Next spring, Milanich will teach a seminar on Refugees, Incarceration, and Asylum that will explore the historical roots of the Central American refugee crisis and the politics of asylum. Students will spend a week working at the detention facility in Texas and will carry out a data analysis project for CARA designed to improve its legal services. The course is part of a larger experiential learning program, the Public Engagement Initiative, overseen by Professor Milanich, Associate Professor of History and Africana Studies Abosede George, and Professor of History Premilla Nadasen. Nadasen’s course Mississippi Semester—a faculty-student research project that explored how historical, political, economic, and social issues affect communities in Mississippi—took place this past semester; participants issued a final report on their activities.
Milanich has witnessed the struggles refugee mothers face to keep their families safe in their home countries and in the United States. She has written for news outlets and academic journals on maternity and family. In this special Mother’s Day edition of “Break This Down,” Milanich shines a light on the government’s practice of incarcerating refugee mothers and children and the experiences of the women themselves.
How will you celebrate Mother's Day this year?
I hadn’t realized when I made plans to return to Dilley that the trip would fall the week before Mother’s Day, but the timing is very appropriate. If you can imagine a dystopian movie about Mother’s Day, it would be Dilley: a U.S. Immigration and Customs Enforcement-run (ICE) detention center especially designed for mothers and their children.
What is the origin of this facility?
Beginning in 2014, the border witnessed a surge of refugees from Central America, many of whom were fleeing gangs or domestic violence and arrived seeking asylum in the United States. The surge attracted media attention because it included large numbers of what the administrative lingo called “family units,” mothers with children, as well as unaccompanied minors. In response, the Obama administration built detention facilities specifically for these “family units.” The largest is the South Texas Family Residential Facility, located on a dusty county road in Dilley, Texas, a little over an hour south of San Antonio. While it’s euphemistically called a “family residence,” the facility is in fact a for-profit prison.
At CARA this past week, the facility was at capacity with more than 2,000 mothers and children. A few arrived at the border with the “Caravan” that’s been in the news. Over and over again, we heard from women who fled from their home countries because of imminent harm to themselves and their children—harm from gangs who extort, threaten, and murder community members or who try to recruit young boys as gang members and young girls as “girlfriends.” Many other women were fleeing from violent partners.
What surprised you most about what you witnessed at the detention facility?
The women detained in this facility have been through unspeakable traumas—the violence in their home countries that forced them to leave as well as violence and deprivation on the journey northward, often with very young children in tow. But when they told their stories, the trauma they have the hardest time making sense of was what happened to them once they crossed the border to “safety” in the U.S. With equal parts incredulity and indignation, they recounted how they and their children were warehoused in cement bunkers where they slept on the floor next to overflowing toilets. They described being taunted by Border Patrol agents who threw away food in front of hungry children. Women repeatedly said things like, “I never imagined this could happen in the United States.”
Once they were transferred to the Dilley facility, many women were likewise at a loss to understand why they were there. One woman inquired, “Is this a jail?” And then she asked, “But what have I done?”
How have things changed over the two years that you’ve been involved with this issue?

### PROVIDED MATERIAL:
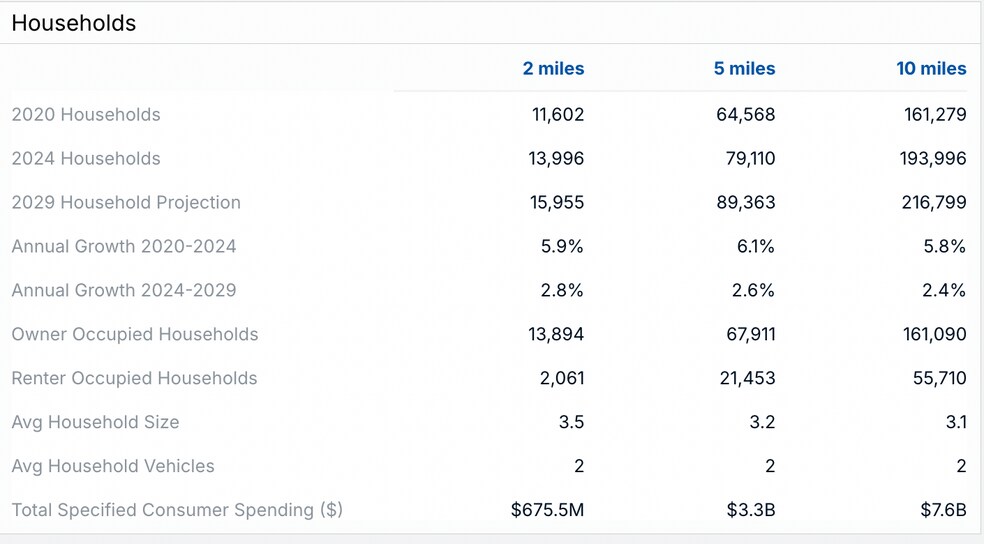The height and width of the screenshot is (544, 984).
Task: Click the Annual Growth 2020-2024 label
Action: 124,247
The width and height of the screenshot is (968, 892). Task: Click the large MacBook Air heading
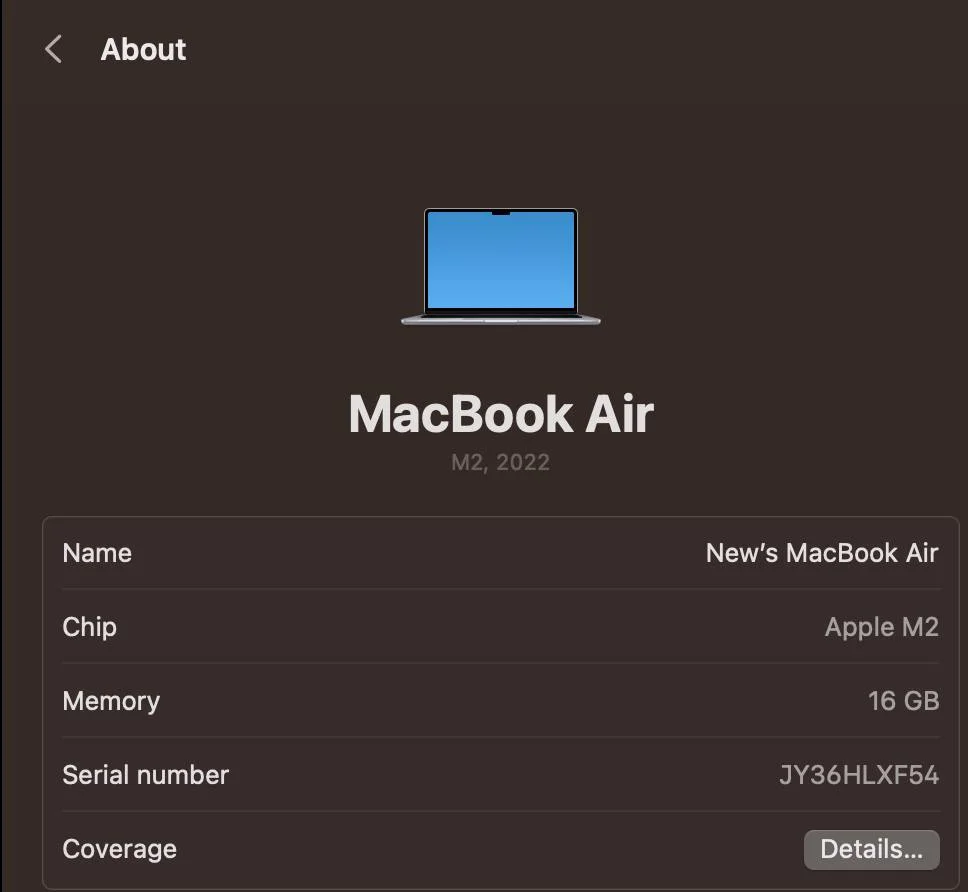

### EXERCISES TO COMPLETE:
[1] Decide whether each statement agrees with the interview about the Dilley detention facility: (a) the South Texas Family Residential Facility lies a little over an hour south of San Antonio; (b) the facility held fewer than 1,000 mothers and children this past week; (c) students in the seminar will spend a month working at the detention facility. Answer yes or no for each, and quote the deciding words of the interview exactly.
[2] Output the part of the interview about the Dilley detention facility between "Milanich has witnessed" and "Day this year?", inclusive, word for word.
[3] Go on with the interview about the Dilley detention facility from the point where it stops.
You can set the listing aside.

### ANSWERS FOR THE EXERCISE:
[1]
(a) Yes: "located on a dusty county road in Dilley, Texas, a little over an hour south of San Antonio"
(b) No: "the facility was at capacity with more than 2,000 mothers and children"
(c) No: "Students will spend a week working at the detention facility in Texas"

[2]
Milanich has witnessed the struggles refugee mothers face to keep their families safe in their home countries and in the United States. She has written for news outlets and academic journals on maternity and family. In this special Mother’s Day edition of “Break This Down,” Milanich shines a light on the government’s practice of incarcerating refugee mothers and children and the experiences of the women themselves.
How will you celebrate Mother's Day this year?

[3]
Detaining families began under President Obama, but the Trump administration has experimented with ever more punitive responses to these refugees. For example, ICE recently reversed an earlier policy and began incarcerating pregnant women. We’ve also heard a lot about the separation of parents and children at the border, a practice that refugee rights advocates fear is becoming increasingly common. Because the courts have placed limits on the amount of time children can be detained, ICE has begun experimenting with forcibly removing children and sending them to shelters so that their parents can be incarcerated indefinitely.
Meanwhile, the administration is fighting to prevent pregnant teenage refugees—some of whom are victims of rape and sexual abuse—from having access to abortions. So many of the immigration and refugee policies and practices we’re witnessing under this administration have specific impacts on women as mothers.
We’ve also seen mothers and families prominently featured in pro-immigrant rhetoric.
That’s right. Mothers are targeted by new immigration enforcement policies, but they are also important figures in recent immigrant rights activism. To a striking extent, pro-immigrant forces have mobilized images of families, mothers, and children to protest these policies. Think of the mothers at risk of deportation who have taken sanctuary with their children and whose stories have been told widely in the media. Or of the many immigrant rights demonstrations featuring child protesters with signs urging immigration officials to protect their mothers and fathers. The integrity of family is constantly invoked by rights activists.
Your 2017 Washington Post op-ed looks at the history of children being separated from their families as a way to “protect children from parents, usually mothers,” and how the current U.S. administration is following a similar logic with immigrants. Why does this struggle between mothers and governments persist?
When I wrote that essay last spring, then-Secretary of Homeland Security John Kelly was publicly floating the idea of separating children from their parents at the border. Unfortunately, separation has since become a de facto practice: a recent New York Times investigation found some 700 cases of children removed from their parents.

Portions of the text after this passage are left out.